Pak Nano selalu menyediakan porsi sejumlah tertentu setiap hari,
tidak lebih. Jika habis ya tutup. Padahal kalau mau bisa saja beliau
berjualan sepanjang hari, karena setiap hari selalu ada pelanggan
yang "kecele". Meskipun demikian beliau tidak mau menambah porsi.
Rejekinya ya sudah segitu, begitu falsafah beliau. Omsetnya boleh
dibilang lumayan untuk warung makan di pinggiran, meskipun demikian
Pak Nano sangat bersahaja. Sandal Theklek (bakiak), kaos oblong dan
celana pendek ala bakul dawet adalah seragamnya sehari-hari.

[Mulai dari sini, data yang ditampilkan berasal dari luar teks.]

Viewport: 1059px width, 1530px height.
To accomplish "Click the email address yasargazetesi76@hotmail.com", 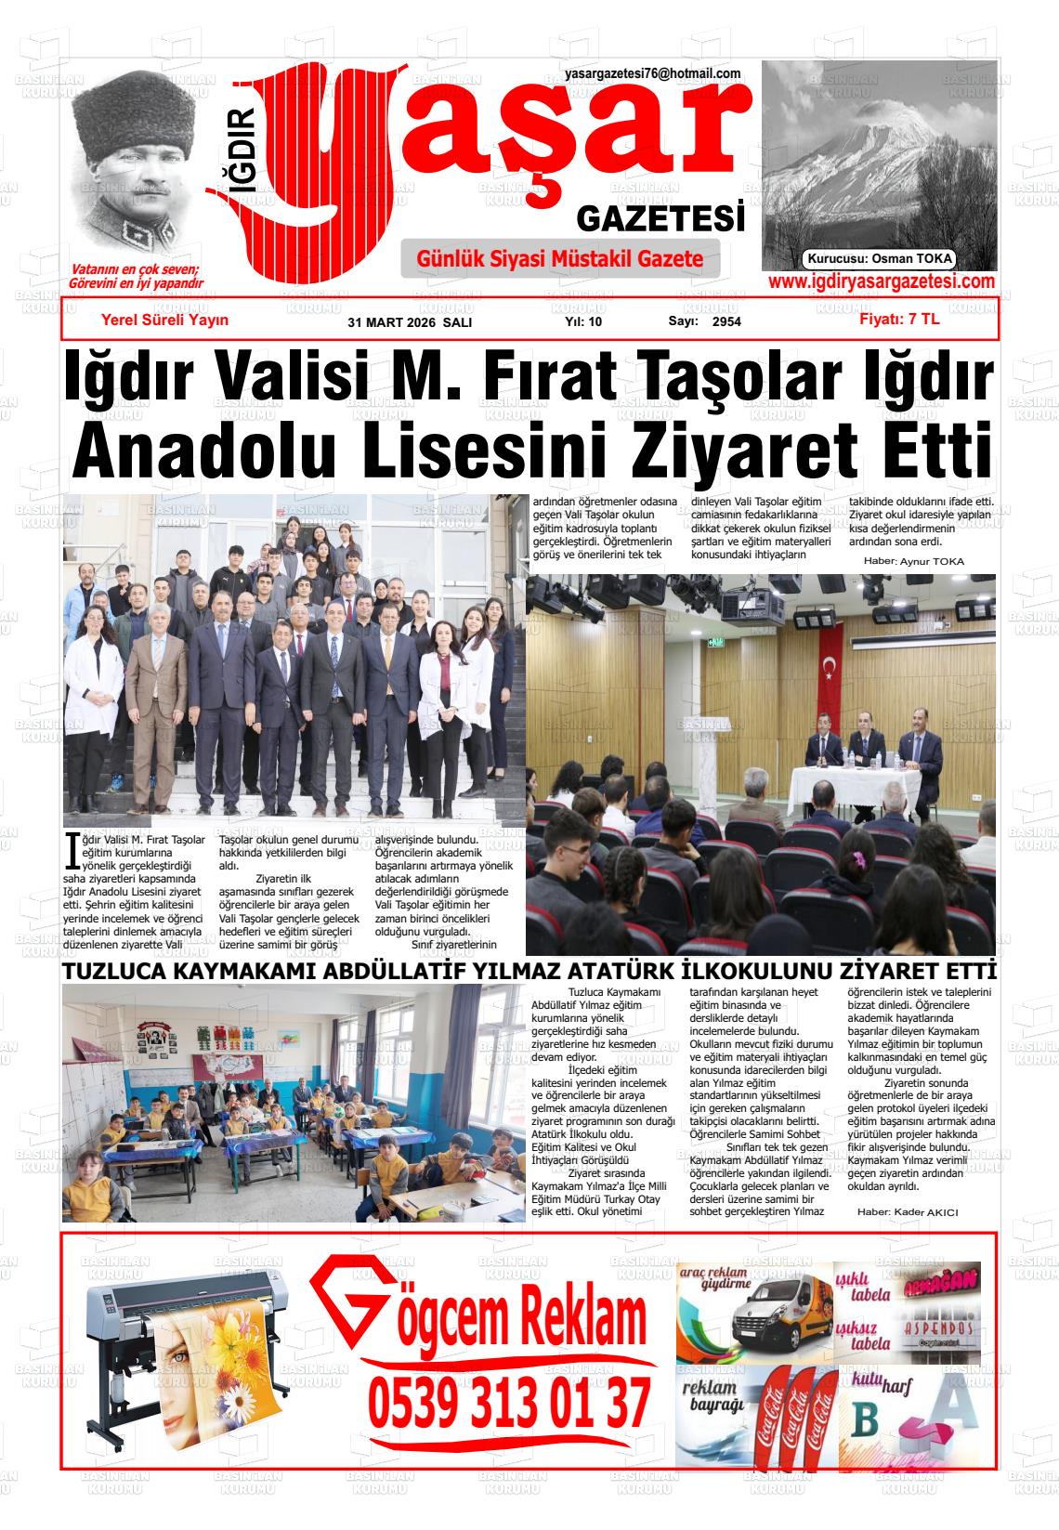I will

Singgasananya adalah sebuah dingklik (bangku kayu pendek) yang
berada di depan anglo yang akan dipakainya untuk memasak. Di kanan
kirinya terletak angkring. Angkring sebelah kanan berisi kuali
tempat kaldu kambing (untuk kuah tongseng). Di atas kuali ini
diletakkan tampah yang isinya kepala-kepala kambing, balungan dan
otak yang sudah dimasak sebelumnya. Kuali sebelah kiri dipakai
untuk tempat bumbu-bumbu andalan.
Selain sebagai pedagang tongseng, pekerjaan Pak Nano yang utama
adalah sebagai abdi dalem keraton Yogyakarta. Profesi ini secara
tidak sengaja saya ketahui ketika pada satu acara sekaten 7 tahun
lalu saya menemukan Pak Nano berbaris di bawah naungan Pasukan
Lombok Abang, lengkap dengan seragam luriknya. Pengabdian kepada
Sultan adalah wajib, karena Sultan adalah wakil Tuhan YME, pelindung
umat di Jogjakarta. Duh, pas ya dengan suasana 100th kebangkitan
nasional, sangat patriotic.
Berbincang dengan Pak Nano selalu mengasyikkan. Lidahnya "cukup
cerdas" ( istilah ini sekarang sedang naik daun ya?), mungkin karena
terbiasa makan enak yang bermula dari masakan sendiri. Dari hasil
pertukaran perbendaharaan dengan beliau, kami menemukan beberapa
tempat makan "baru" yang setelah kami coba ternyata memang
mengharukan enaknya. Brongkos warung ijo, Bebek Bacem Pasar Ngino,
Bakmi Bu Slamet di Tamansari adalah beberapa tempat yang kami
datangi atas rekomendasi beliau dan kami setuju bahwa memang tempat-
tempat tersebut "patoet dipoedjikan".
Salam//MaYa - Cinere
SATE Pak Nano
Desa Menayu Kulon - Ringroad Selatan - Bantul - DIY.